Most thermosetting resin compositions used for impregnation of glass fabrics and coating of substrates used in the PCB industry are diluted in the majority of the raw materials applied as well as organic solvents. All available halogen free flame retardants are liquid phosphorus containing components or solid additives that are not diluted or are unlikely to react into the thermosetting epoxy resin matrix. On the other hand, although metal hydroxides may be used, such fillers require an unacceptably high loading. In general, these fillers all degrade mechanically and other properties to a significant extent. In addition, high filler loadings greatly increase the melt viscosity, thereby lowering the wetting ability of the fibers. Therefore, it would be desirable to provide an epoxy resin formulation based primarily on 100% solids having the ability to impregnate and wet the glass fabric. Such a solid resin formulation can be prepared as a powder and used as it is.

The solid resin formulation must meet several boundary conditions. The Tg of the composition in the uncured state (step A) must be high enough to carry out the various processing steps (extrusion, grinding, fractionation, sifting) necessary to prepare the powder.

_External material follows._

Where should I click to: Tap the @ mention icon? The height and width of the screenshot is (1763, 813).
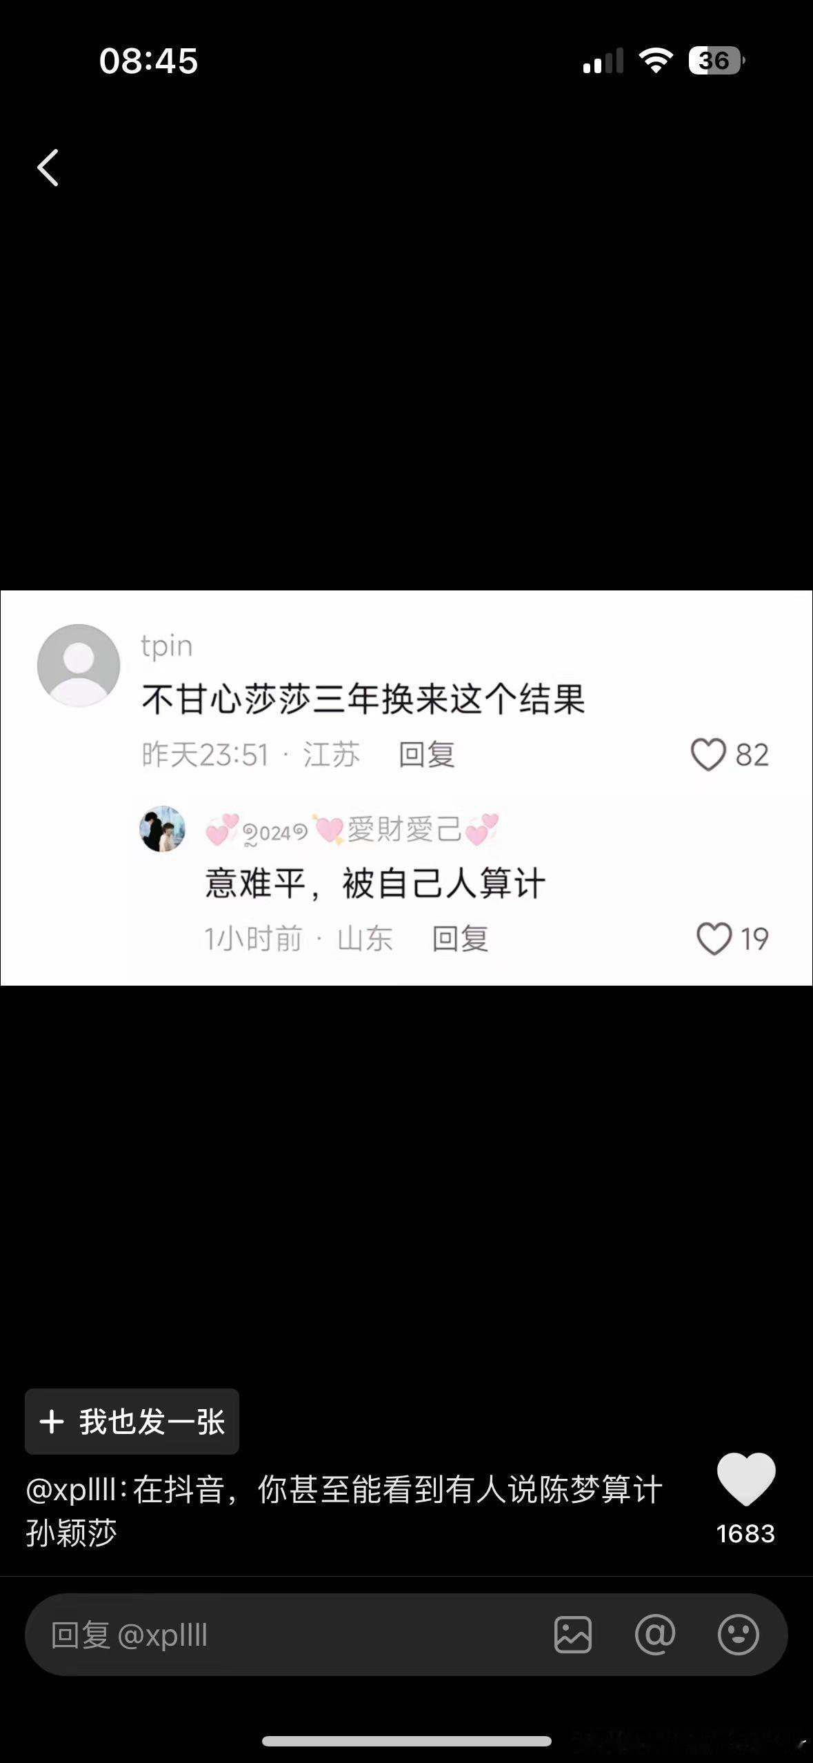655,1634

If the Tg is too low, deadlocks may occur. At the same time, the melt viscosity of the composition at high temperature should be low enough so that the glass fabric can be impregnated properly with the resin. In addition, excellent heat resistance, UL-V0 combustion performance without halogenated components, low water absorption, and good copper adhesion are critical parameters to meet typical requirements for base materials used in PCB applications.

WO 2004/085550 A2 relates to powder coatings, aqueous dispersions based on said powder coatings, methods for their preparation and methods for preparing coating layers on substrates, in particular for producing multilayer structures. The method does not require the use of organic solvents at all.

It is an object of the present invention to provide a powder coating composition which is capable of rapid curing at low melt viscosity but still at high powder Tg (greater than 50 ° C.). The composition of the present invention should be useful for making flame retardant resin coated foils, wherein the flame retardant should not adversely affect the curing mechanism. It is also an object of the present invention to provide compositions which exhibit high copper peel strength, improved shelf life and good processing properties such as high throughput in the grinding process. The composition should be able to successfully impregnate the glass fabric without forming voids, wet defects, bubbles, etc. in subsequent lamination steps.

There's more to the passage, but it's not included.